Behind every myth, there's a fistful of facts waiting to burst through and shatter it into a million little pieces. Ideas or concepts we take for granted are often nothing more than hastily assumed truths that are actually false. For instance, have you ever been told by a personal trainer or a rock climbing aficionado that strengthening your fingers should be a priority? Well, the study of the human anatomy throws up a big middle finger to that statement.

Hand strength can boost or plummet like any other system of muscles within your body, but how big of a role do your fingers really play in that equation? Some of us need a firmer grip on the truth because the answer could very well save you a significant amount of time in the gym spent trying to bulk up your digits. But, your fingers do not actually contain any muscles, according to MedicineNet

Bones and ligaments

So if your fingers don't have muscles, what do they have? In place of muscles, each finger contains ligaments, tendons, and three separate bones. These bones are named in order based on their proximity to the palm: proximal phalange (closest), middle phalange (second closest), and distal phalange (farthest). In the same order, the three knuckles that connect the bones are the metacarpophalangeal joint, which is the largest and connects the finger to the palm, then there's the proximal inter-phalangeal joint, and finally the distal inter-phalangeal joint (via MedicineNet). 

The primary purpose of ligaments is to connect bone to bone, and tendons connect muscle to bone; but if there are no muscles in your fingers, what purpose do the tendons serve? Well, just because your fingers don't have muscles doesn't mean that muscles don't play a role in their functionality. The muscles that are responsible for your finger movement are located both in the palm and forearm, so it's the tendons' job to connect finger bones to said muscles. 

The muscles in your palm and forearm

Intrinsic muscles are located in the palm and extrinsic muscles are in the forearm. These muscles are divided into two groups: flexors and extensors. The former are muscles that work to close the hand and the latter are those meant to open it. First and foremost, let's deal with the forearm — or extrinsic muscles. There are 18 of these located in the forearm and there are two groups in the flexor category (those muscles that close the hand): the flexor digitorum superficialis and the flexor digitorum profundus. The three main types of extrinsic extensors (muscles that open the hand) are the extensor digitorum, the extensor indicis, and the extensor digiti minimi (per Today I Found Out). 

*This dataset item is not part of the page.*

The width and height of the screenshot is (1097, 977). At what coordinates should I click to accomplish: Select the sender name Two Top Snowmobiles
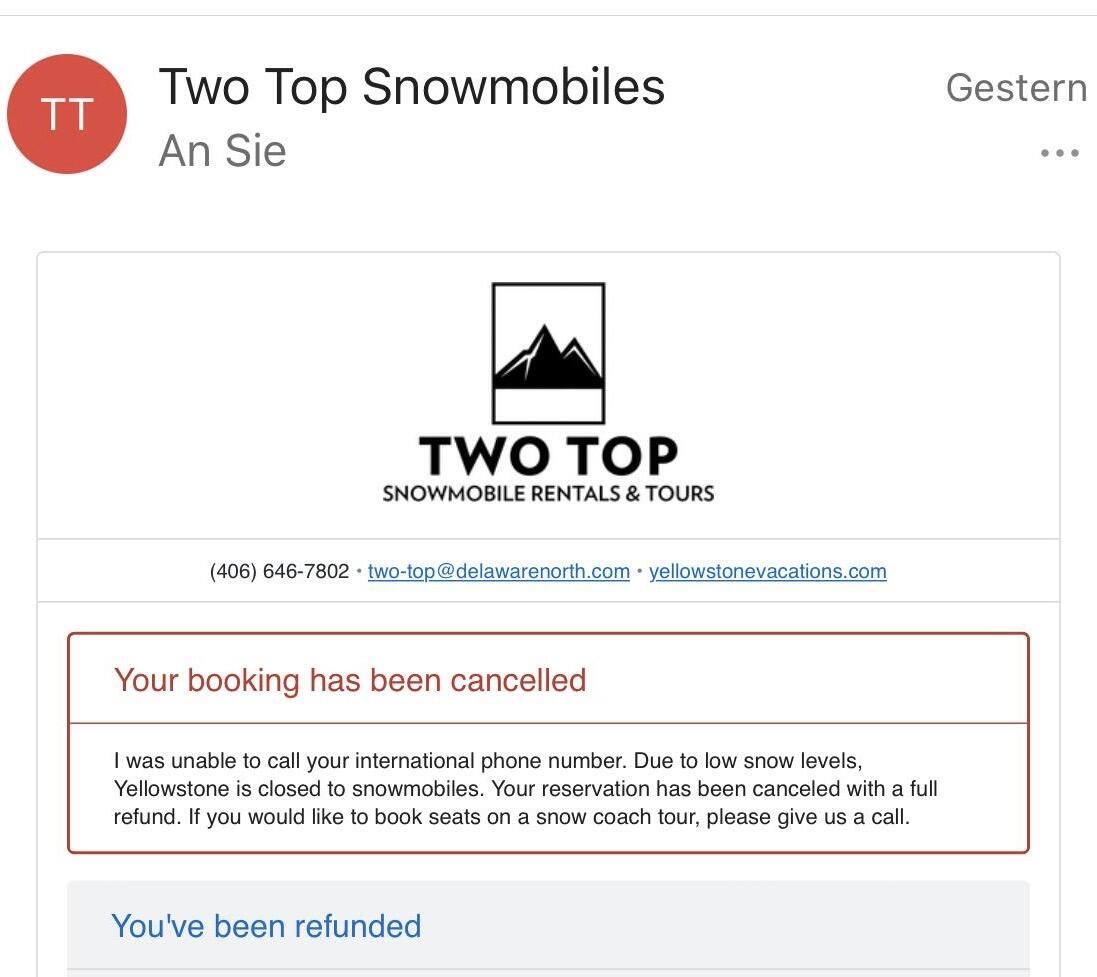click(411, 87)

Intrinsic muscles, on the other hand, lay in the palm, and comprise four main categories: interossei, thenar, hypothenar, and lumbrical muscle. These are the palm flexor and extensor muscles that tendons in your fingers connect themselves to, none of which are located in the fingers themselves. So if you're looking to up your arm wrestling game or climb Mt. Everest in record time, you might want to focus on the hands and forearms instead of the fingers (via Today I Found Out).